* About this exercise: Find the line containing "Task: Click the", then return it and every line after it through the end of the records, exactly. Leave out pictures.

* Collected data entries:
━━━━━━━━━━━━━━━━━━━━━━━━━━━━━━

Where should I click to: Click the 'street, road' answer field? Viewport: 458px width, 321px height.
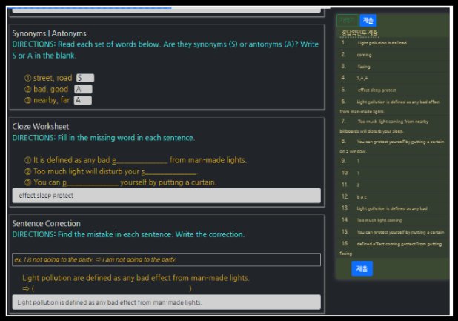85,78
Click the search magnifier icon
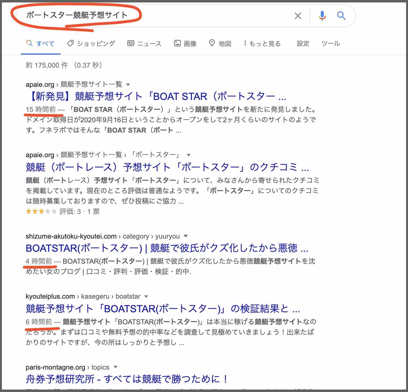Image resolution: width=408 pixels, height=392 pixels. (341, 16)
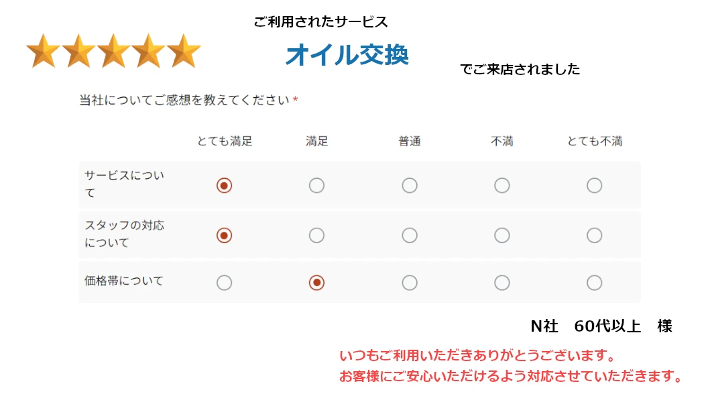Image resolution: width=708 pixels, height=402 pixels.
Task: Select 満足 for サービスについて
Action: [316, 186]
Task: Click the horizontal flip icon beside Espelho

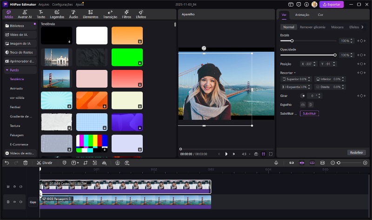Action: point(303,104)
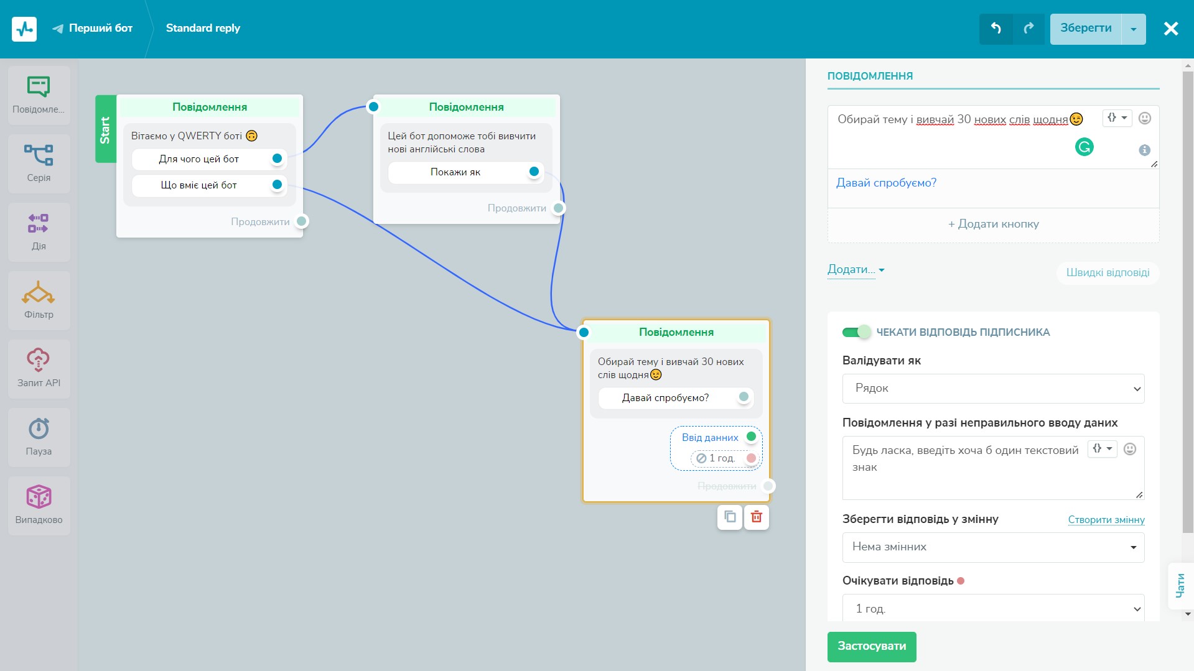Duplicate the selected block using the copy icon

point(730,517)
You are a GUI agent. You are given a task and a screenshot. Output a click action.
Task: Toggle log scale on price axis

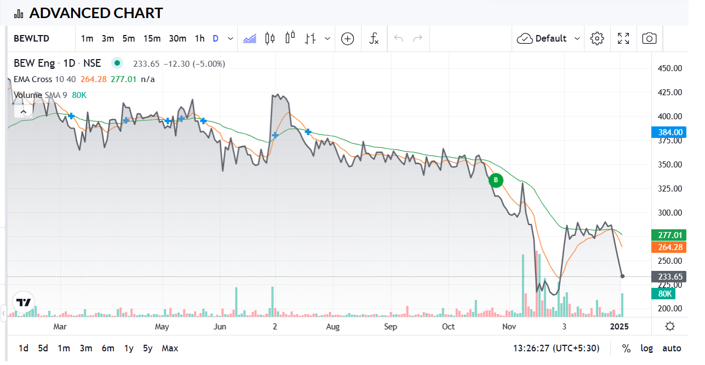647,348
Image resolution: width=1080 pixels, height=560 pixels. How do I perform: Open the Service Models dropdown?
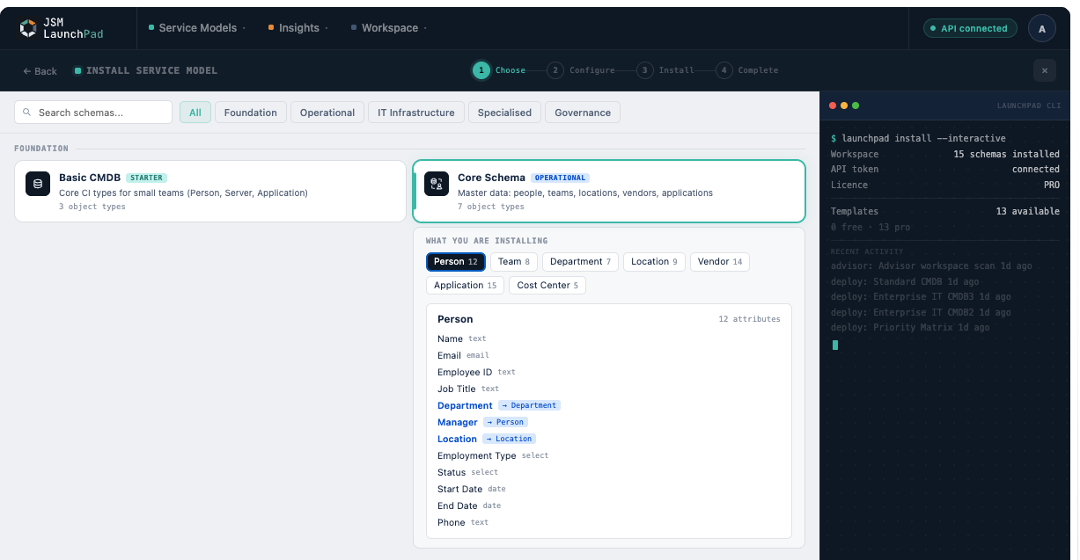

━━━━━━━━━━━━━━━━━━━━━━━━━━━━━━

* Exercise response:
Task: Click the horizontal flip icon beside Espelho

Action: point(303,104)
Duplicate the selected block using the copy icon

point(730,517)
You are a GUI agent. You are given a task and a screenshot. Output a click action.
Task: Toggle log scale on price axis

647,348
Image resolution: width=1080 pixels, height=560 pixels. How do I perform: Open the Service Models dropdown?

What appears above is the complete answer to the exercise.